Performance Differences between CDH and CDP
Assess the performance changes this migration can bring. If you are planning to migrate the current Impala workload to Public Cloud, conduct a performance impact analysis to evaluate how this migration will affect you.
IO Performance Considerations
On-prem CDH hosts often have substantial IO hardware attached to support large scan operations on HDFS, potentially providing 10s of GB per seconds of bandwidth with many SSD devices and dedicated interconnects. Due to the transient nature and cost structure of cloud instances, such a model is not practical for primary storage in CDP.
Like many AWS database offerings, HFS in CDP uses EBS volumes for persistence. The EBS gp2 has a bandwidth limit of 250MB/sec/volume. In addition, EBS may be throttled to zero throughput for extended durations if bandwidth exceeds thresholds. Because of these limitations, it is not practical in many cases to rely on direct IO to EBS for performance. EBS is also routed over shared network hardware and may have additional performance limitations due to redundancy.

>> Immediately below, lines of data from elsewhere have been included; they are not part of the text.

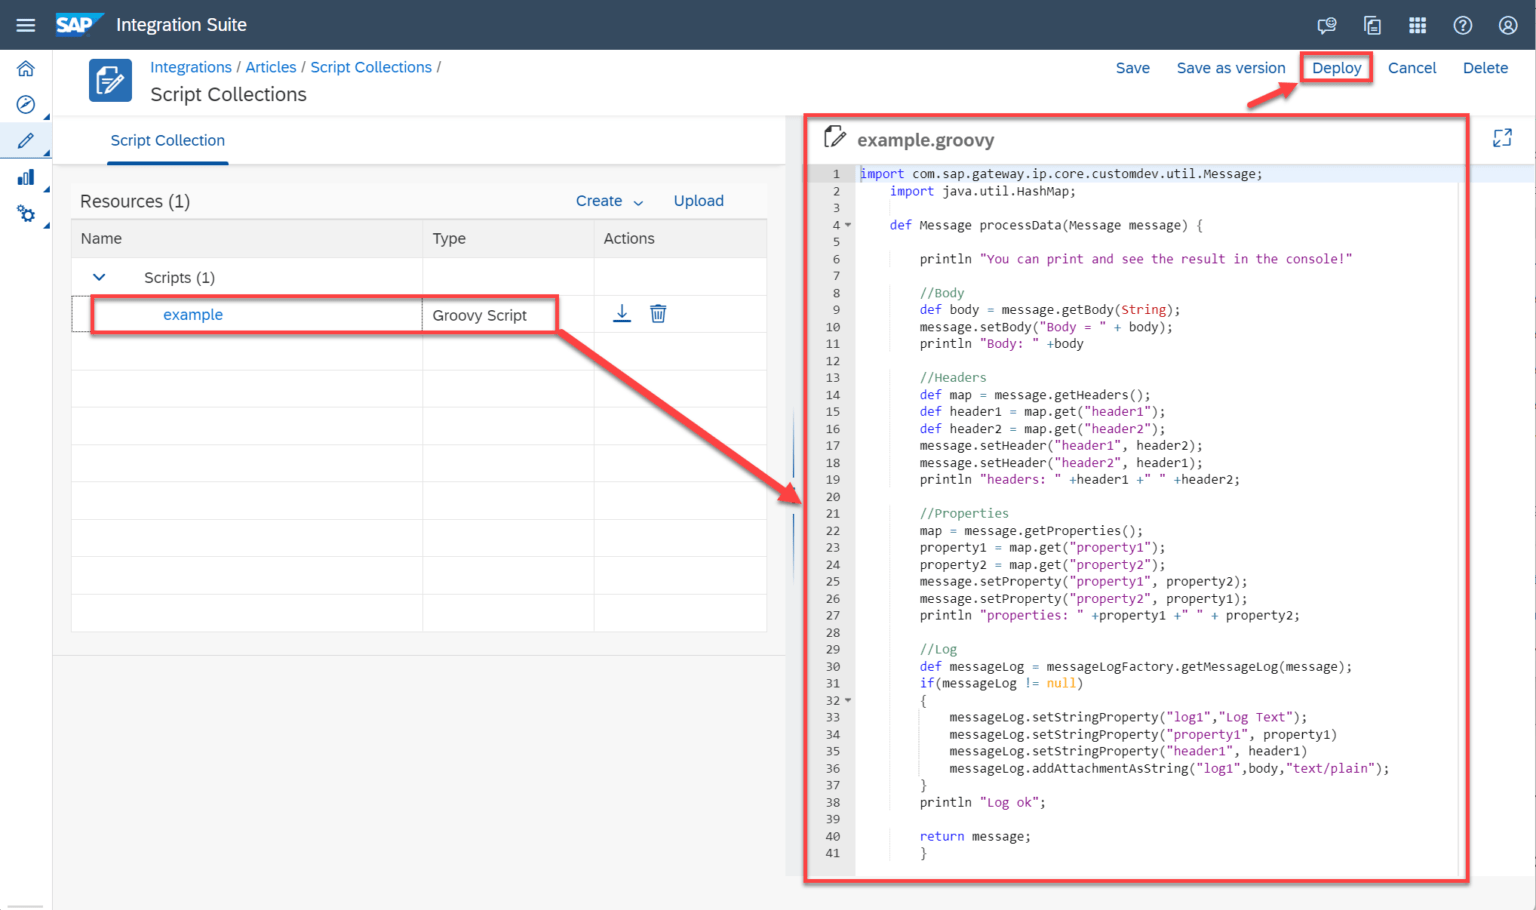Delete the example script via trash icon

pos(657,313)

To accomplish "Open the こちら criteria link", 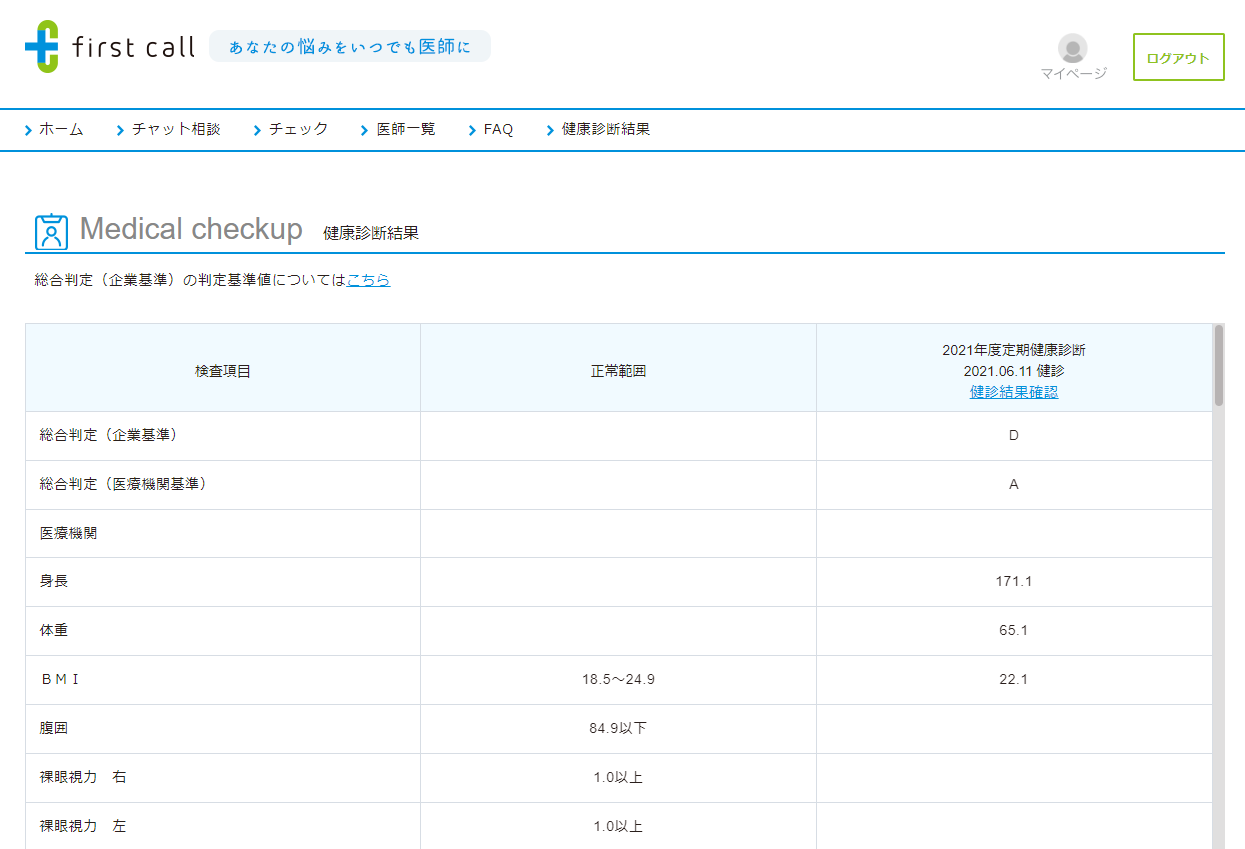I will (x=368, y=280).
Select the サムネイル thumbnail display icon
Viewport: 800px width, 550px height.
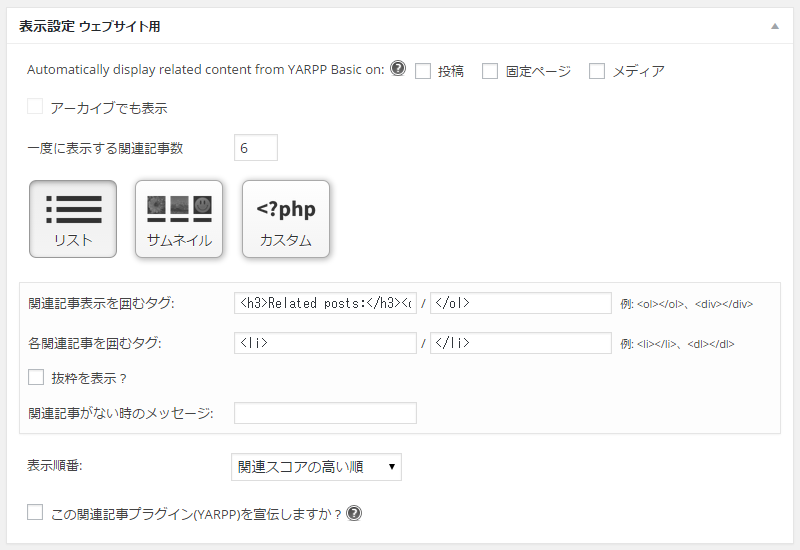[x=179, y=219]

To mitigate the PC IO bandwidth discrepancy, ephemeral storage is relied on heavily for caching working sets. While this is existing Impala behavior carried over from CDH, the penalty for going to primary storage is much higher so more data must be cached locally to maintain equivalent performance. Since ephemeral storage is also used for spilling of intermediate results, it is import to avoid excess spilling which could compete for bandwidth.